The current proposal doesn’t make any change wrt ‘maxp’, other than to say numGlyphs isn’t used for wide-GID support. In a hybrid font, it’s unclear what font developers should do with all the other maxp members: if they’re set as appropriate for narrow GIDs, then the values may not work for wide GIDs and the app could run out of resources. On the other hand, if the values are set for wide GIDs, those can work for both narrow and wide, but for older software could lead to over-allocation of unused resources.



Since we’re already considering glyf/loca and GLYF/LOCA that can exist side by side, it seems simple and clean to define a MAXP table that gets used only in conjunction with GLYF/LOCA. These tables are small, so the file size impact is negligible.

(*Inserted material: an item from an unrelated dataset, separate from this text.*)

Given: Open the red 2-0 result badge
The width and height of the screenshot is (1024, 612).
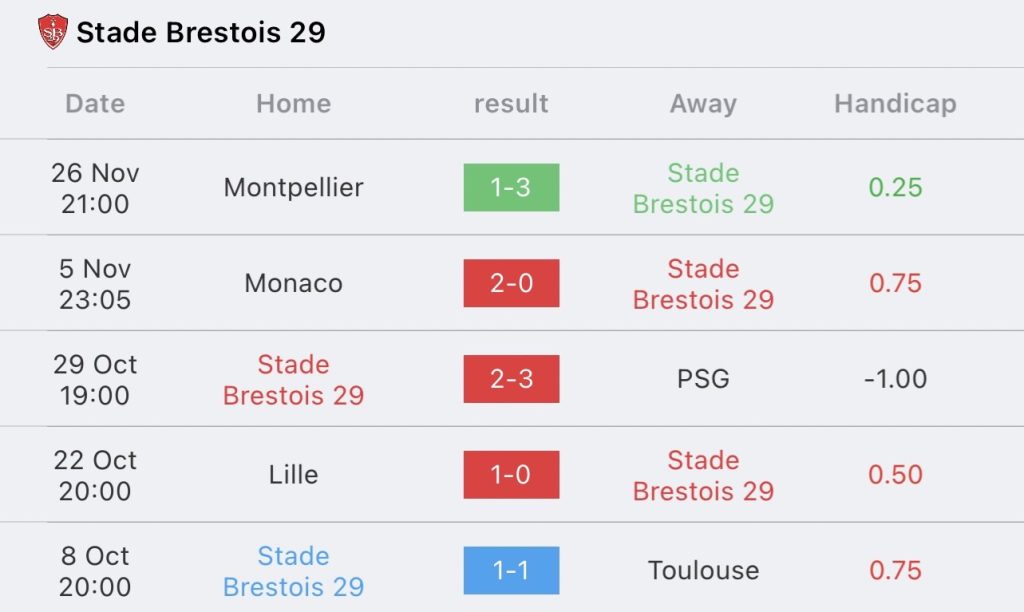Looking at the screenshot, I should [x=511, y=283].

How real is the use of max profile data these days? My understanding is that since the data cannot be trusted anyway, software doesn't rely on it.



GPOS/GSUB:

It appears the proposal doesn’t yet include wide versions for common table formats that will be required (e.g., coverage). These will, of course, be needed

I'm surprised by that. But you are right, them seem missing from the PDF document. @Liam Quin<mailto:liam at fromoldbooks.org>

The proposal is:

  https://github.com/harfbuzz/boring-expansion-spec/issues/30


This may be an opportunity to deprecate certain formats from use in wide-GID fonts. E.g., GSUB type 5 and GPOS type 7 (contextual) were effectively obsoleted when the chaining contextual formats were added. If we agreed, then Contextual positioning / substitution subtable formats 4 – 6 wouldn’t need to be added.

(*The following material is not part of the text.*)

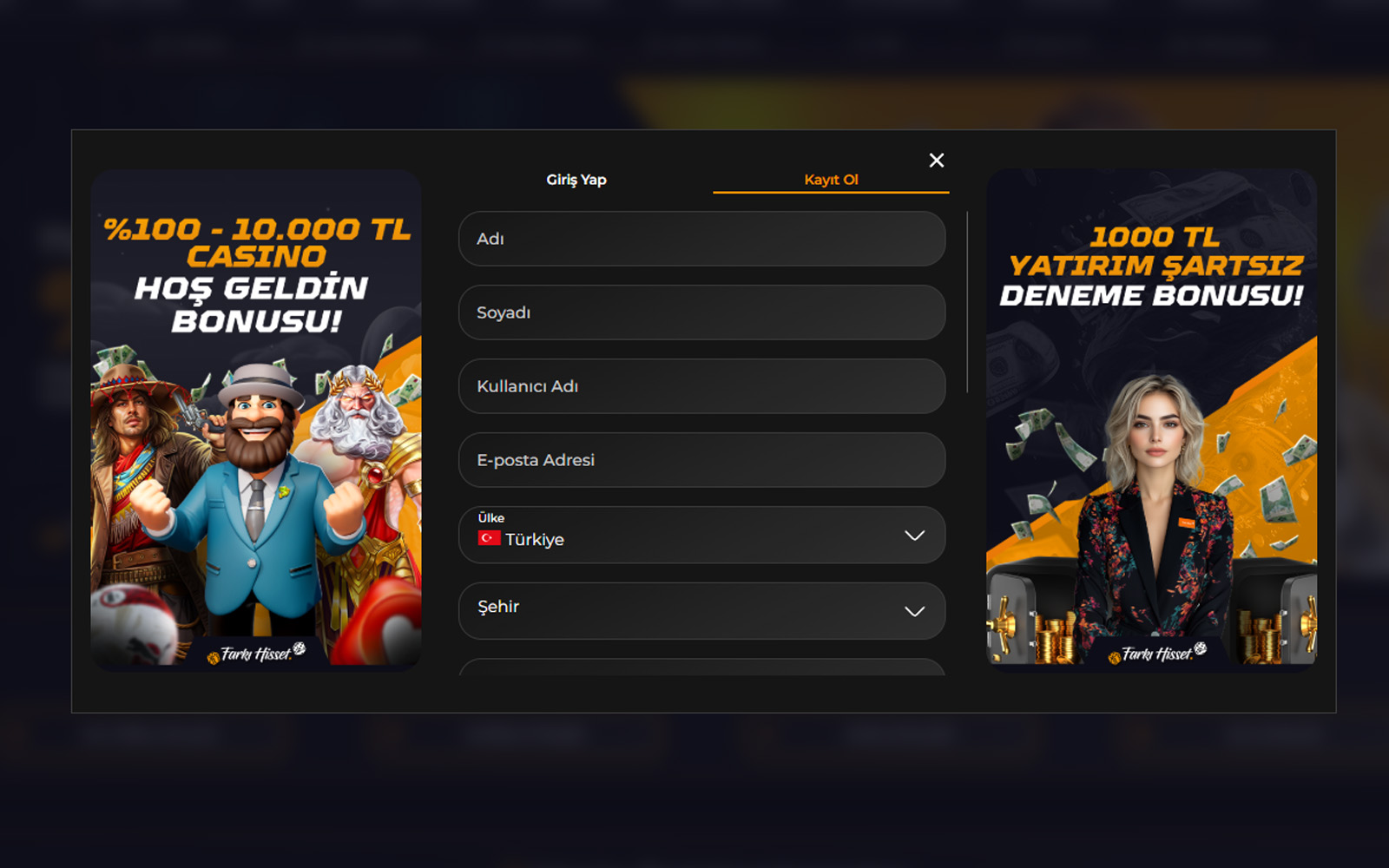The width and height of the screenshot is (1389, 868).
Task: Click into the Soyadı field
Action: coord(701,312)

I'm ambivalent here. Adding them is simple enough for me and keeps consistency.


Various formats are proposed using uint24 for subtable counts and Offset24 for subtable offsets. This could turn into a real limitation. For example, consider single substitution format 4: if glyphCount were 5,592,406, then the size of the substituteGlyphIDs[] array would exceed xFFFFFF and Offset24 for coverageOffset would not work. We’re inclined to make offsets and any counts not limited by 24-bit GIDs to be 32-bit.

In those extreme cases the subtable can be broken down into more, like we currently do with 16bit offsets. I don't think it's a realistic limitation, but happy to bump all Coverage and ClassDef offsets to 32bit.